Al otro lado del umbral, entre sombras, había un niño. Se encontraba a un metro, más o menos. Si no fuera por la claridad que llegaba de la televisión —justo enfrente de la pequeña entrada— y por la escasa luz que se filtraba a través de los cristales del portal, procedente de las farolas de la calle, no lo habría visto.

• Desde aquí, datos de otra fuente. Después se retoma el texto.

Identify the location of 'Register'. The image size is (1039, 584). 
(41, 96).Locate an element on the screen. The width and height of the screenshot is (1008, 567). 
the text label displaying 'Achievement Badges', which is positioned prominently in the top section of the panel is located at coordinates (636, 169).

Un rostro redondo, pálido, flotaba en la penumbra como un globo. La naturaleza fantasmal de esa cara fue lo que me asustó tanto en un primer momento. Mi mente aturdida no la relacionó con un niño hasta que sus labios —de un vivo carmesí— se curvaron en una sonrisa, y unos delgados brazos emergieron de la negrura de improviso. Entonces se inclinó un poco hacia adelante, y la mortecina luz del interior de mi casa acarició la cara con mayor intensidad. Mi corazón regresó al pecho. Los nubarrones de mi cerebro se disiparon impulsados por una fuerte ráfaga de comprensión. Era solo un niño. El hijo de los vecinos al que sus padres le habrían hecho bajar a darles la bienvenida con un plato de comida, al estilo de las películas norteamericanas. Pero lo que había en el recipiente de porcelana no era una tarta de manzana; sino morcilla. Durante unos segundos, las nubes de perplejidad se empeñaron en tapar el sol de mi intelecto: era un regalo de bienvenida muy poco común y sofisticado. No obstante, las palabras del niño infundieron cierto sentido a todo ello.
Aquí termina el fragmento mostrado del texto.